Printemps des poètes 6

Comme chaque année, le "Printemps des poètes" offre à l'inévitable Jean-Pierre Siméon l'occasion de nous bassiner avec ses pontifiantes sornettes et ses platitudes démagogiques, pieusement retranscrites, ce dimanche, dans les pages magazine de La Montagne. "La poésie doit être un fait social", affirme avec force le "directeur artistique" de cette manifestation "à la fois simple et ambitieuse". Variante pauvre d'une formule éculée de Lautréamont, qui n'a guère plus de sens que tout le reste de l'entretien, dans lequel on apprend que les responsables de cette quinzaine de la rimaillerie ont "été sollicités par le ministère de la Défense" afin de commémorer le "70e anniversaire de la Libération et de la victoire sur le nazisme". "Nous avons accepté avec enthousiasme — déclare notre aède stipendié —, pour faire face au retour actuel de la haine." Voilà qui est grand et beau, en ces temps où "la société est plus antipoétique que jamais". C'est terrible : on en regretterait presque la métromanie du XVIIIe siècle...
Mais, peut-être que les poètes, on pourrait leur f... un peu la paix. Ou commencer par les relire. Mallarmé, tiens : "Comme tout ce qui est absolument beau, la poésie force l’admiration ; mais cette admiration sera lointaine, vague, — bête, elle sort de la foule. Grâce à cette sensation générale, une idée inouïe et saugrenue germera dans les cervelles, à savoir, qu’il est indispensable de l’enseigner dans les colléges, et irrésistiblement, comme tout ce qui est enseigné à plusieurs, la poésie sera abaissée au rang d’une science. Elle sera expliquée à tous également, égalitairement, car il est difficile de distinguer sous les crins ébouriffés de quel écolier blanchit l’étoile sibylline." ("Hérésies artistiques" — "L'art pour tous", L'Artiste, septembre 1862)
La poésie faite par tous ? On en trouve quelques échantillons dans les toilettes des autoroutes.

Commentaires

"On devrait, en toute logique, interdire l'enseignement de la poésie dans les lycées et facultés. Par bonheur pour la logique, elle y est si mal enseignée qu'elle passe inaperçue."
Georges Perros Papiers Collés 2

Écrit par : Serge Diot | jeudi, 06 mars 2014

L'institution scolaire aura fait beaucoup de mal à la poésie, et quelques poètes en ont particulièrement souffert, qui ne méritaient pas cela. Qu'on pense à La Fontaine, statufié dans son rôle d'auteur de récitations pour classes primaires ; à Prévert, qui, sans être un des plus grands, a tout de même écrit d'autres choses que les pochades qui lui ont valu le succès auprès du grand public aussi bien que le mépris agressif d'un Houellebecq ; à Tardieu, inspirateur d'innombrables et ridicules "à la manière de"... Les choix pédagogiques sont parfois déconcertants. On a vu Yves Bonnefoy proposé à l'épreuve de français du bac, ce qui est proprement effarant quand on connaît le niveau général des élèves. Dans un ordre d'idées un peu différent, l'école a porté Ponge au pinacle... Heureusement, il reste encore d'authentiques poètes qui ont échappé à la "vulgarisation" — au pire sens du terme — et ne suscitent pas de regrettables vocations. Ce ne sont pas les plus "faciles", certes, même si c'est, précisément, le dépouillement extrême de leur parole qui les préserve d'enthousiasmes un peu trop indiscrets.

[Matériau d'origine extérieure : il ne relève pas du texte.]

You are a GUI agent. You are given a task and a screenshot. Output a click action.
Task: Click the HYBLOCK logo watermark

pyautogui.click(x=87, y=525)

Écrit par : C.C. | jeudi, 06 mars 2014

Vienne - vite - l'hiver nucléaire qui nous débarrasse du printemps des poëtes.

Écrit par : le moine bleu | vendredi, 07 mars 2014

Après le "temps du muguet", le temps du Sapin, en somme. J'ai fort prisé votre ode en pentamètres iambiques.

Écrit par : C.C. | vendredi, 07 mars 2014

Elle devait être bourrée d'erreurs, l'ode, et d'hétérodoxies insupportables. Force est d'admettre, cependant - pour nous défendre mollement - qu'en matière d'ineptie, M. Sapin et ses semblables dégainèrent toujours les premiers.

Écrit par : le moine bleu | vendredi, 07 mars 2014

Ici, pas de printemps pour la poésie. Elle ne dégèle jamais. Mais elle a bien un automne. Elle reste feuilles mortes la plupart du temps.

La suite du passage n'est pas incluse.